The annual ASCA workshop will take place this year from May 26-28, where 50+ participants will share their work in relation to the conference theme Re-Imagining Universality in the Pluriverse. This workshop asks if it is possible to establish a new vision of universality through pluriversality. Can diverse epistemologies be recognised and honoured while also potentially revealing glimpses of universality that can contribute to a sense of shared space and time necessary to address the needs of the globalised present? During this event, I presented a workshop exploring the plurivesal nature of mutations titled: Peloric Flower. 



PELORIC FLOWER: Re-imagining interspecies-ecological pluriversal futures

Abstract: This practice-based workshop invites participants to engage in speculative world-building via creative visual storytelling and the exploration of biological processes of mutation and transformation. "Peloria" is the Greek word for monster, and a peloric flower is a plant mutation lasting a single growing season, usually transforming flowers from having bilateral to radial symmetry. Other mutations we will explore include plant galls and fasciations, which provide rare bursts of abnormal growth in stems and flowers, much like peloria offers a sudden abundance of nectar, pollen, and a plethora of food sources and habitats for multiple organisms. Mutations occur for multiple reasons in response to species-environment exchanges, including environmental stresses and symbiosis-parasitism interactions. These mutational processes, often pathologised in Western Enlightenment and modernist scientific narratives, are reframed as embodied processes of resistance that critique Eurocentric notions of universality. With the ecological destruction and political challenges of the capitalocene, how can the ‘mutant’ embody and enact a plural and emancipatory process of becoming? 

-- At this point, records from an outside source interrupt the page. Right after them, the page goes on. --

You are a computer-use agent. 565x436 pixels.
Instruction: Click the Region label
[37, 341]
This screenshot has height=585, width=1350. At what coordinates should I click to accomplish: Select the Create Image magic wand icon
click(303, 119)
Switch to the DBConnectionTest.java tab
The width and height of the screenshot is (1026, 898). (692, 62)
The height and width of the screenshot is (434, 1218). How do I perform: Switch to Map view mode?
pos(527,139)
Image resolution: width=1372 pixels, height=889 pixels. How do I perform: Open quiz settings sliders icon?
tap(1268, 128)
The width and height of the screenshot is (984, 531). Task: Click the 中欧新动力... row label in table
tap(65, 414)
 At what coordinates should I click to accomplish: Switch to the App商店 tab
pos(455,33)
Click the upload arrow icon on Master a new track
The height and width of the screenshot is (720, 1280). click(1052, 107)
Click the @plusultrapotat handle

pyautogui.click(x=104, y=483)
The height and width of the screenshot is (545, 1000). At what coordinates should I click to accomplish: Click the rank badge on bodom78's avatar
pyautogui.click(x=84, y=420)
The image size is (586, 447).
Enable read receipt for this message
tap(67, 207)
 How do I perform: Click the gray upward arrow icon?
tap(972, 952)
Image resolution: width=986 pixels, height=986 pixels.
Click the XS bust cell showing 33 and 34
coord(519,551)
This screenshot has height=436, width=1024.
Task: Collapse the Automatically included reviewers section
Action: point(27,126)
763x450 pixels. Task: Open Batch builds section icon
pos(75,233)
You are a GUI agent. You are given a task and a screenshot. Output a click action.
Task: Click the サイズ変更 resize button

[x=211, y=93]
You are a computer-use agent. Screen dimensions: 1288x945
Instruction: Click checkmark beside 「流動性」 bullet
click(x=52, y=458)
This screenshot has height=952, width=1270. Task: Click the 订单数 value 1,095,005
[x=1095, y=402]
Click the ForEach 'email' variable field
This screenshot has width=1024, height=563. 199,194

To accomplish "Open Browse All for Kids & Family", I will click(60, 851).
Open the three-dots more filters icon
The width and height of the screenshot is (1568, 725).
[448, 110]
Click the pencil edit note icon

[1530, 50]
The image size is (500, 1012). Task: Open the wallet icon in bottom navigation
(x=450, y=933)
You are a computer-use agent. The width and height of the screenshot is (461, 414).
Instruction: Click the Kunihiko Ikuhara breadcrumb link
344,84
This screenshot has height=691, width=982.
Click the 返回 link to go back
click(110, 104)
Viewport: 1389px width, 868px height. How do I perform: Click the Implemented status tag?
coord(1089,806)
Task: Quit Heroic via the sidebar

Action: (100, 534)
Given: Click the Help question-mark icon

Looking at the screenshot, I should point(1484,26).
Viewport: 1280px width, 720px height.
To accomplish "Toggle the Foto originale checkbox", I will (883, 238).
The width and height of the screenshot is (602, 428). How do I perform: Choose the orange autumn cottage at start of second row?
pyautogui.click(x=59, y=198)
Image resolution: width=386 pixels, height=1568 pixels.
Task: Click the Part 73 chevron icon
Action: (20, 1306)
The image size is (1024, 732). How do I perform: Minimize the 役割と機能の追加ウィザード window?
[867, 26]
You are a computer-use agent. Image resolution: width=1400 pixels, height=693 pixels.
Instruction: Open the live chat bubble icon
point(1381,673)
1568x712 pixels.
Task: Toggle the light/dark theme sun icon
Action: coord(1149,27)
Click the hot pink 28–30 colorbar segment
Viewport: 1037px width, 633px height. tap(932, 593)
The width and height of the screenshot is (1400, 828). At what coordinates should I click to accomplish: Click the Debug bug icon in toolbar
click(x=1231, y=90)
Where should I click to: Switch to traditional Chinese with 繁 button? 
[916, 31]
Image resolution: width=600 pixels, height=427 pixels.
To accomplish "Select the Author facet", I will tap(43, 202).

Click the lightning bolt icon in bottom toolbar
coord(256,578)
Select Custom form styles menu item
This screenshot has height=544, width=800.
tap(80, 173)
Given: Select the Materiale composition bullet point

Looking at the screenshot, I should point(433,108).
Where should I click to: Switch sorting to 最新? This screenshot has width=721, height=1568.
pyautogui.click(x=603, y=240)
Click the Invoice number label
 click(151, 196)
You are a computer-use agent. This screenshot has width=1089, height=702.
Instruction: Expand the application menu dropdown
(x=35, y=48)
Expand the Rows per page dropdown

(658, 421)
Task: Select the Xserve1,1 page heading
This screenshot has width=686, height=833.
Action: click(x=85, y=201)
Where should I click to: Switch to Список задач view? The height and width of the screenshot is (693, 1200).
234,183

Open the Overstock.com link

This workshop re-imagines mutation and transformation to challenge fixed notions of species and identity via creative visual storytelling and illustrated vignettes used to map, collage, and envision alternative futures that decenter human affect and reframe disability, ‘unnaturalness’ and disease. The relationality and multiplicity of our resulting visions will nurture insights into the ways in which our own mutated subjectivity is both emancipatory and formed by molecular flows that connect us to ecology (and act beyond us). Subsequent discussion will explore what this means in relational, ecological and cultural terms, exploring how posthumanist discourse intersects with decolonial and pluriversal perspectives to reshape and diversify concepts of organisms' intra-action imminence with environment.

The workshop was structured around three interwoven activities:
  1. Cartographies of mutation and pluriversal becoming– Participants create collective maps that challenge dominant imaginaries of biology and health, repositioning knowledge from diverse perspectives.
  2. Collage and assemblage of alternative futures – Using found and drawn images, participants re-construct speculative fabulated bodies that relocate and reconstruct how mutation can resist the devastation of our era.
  3. Illustrated Vignettes and Storytelling – Through drawing and narrative-building exercises, we generate vignettes that express shared and divergent concerns, desires, and possibilities for posthumanist co-existence.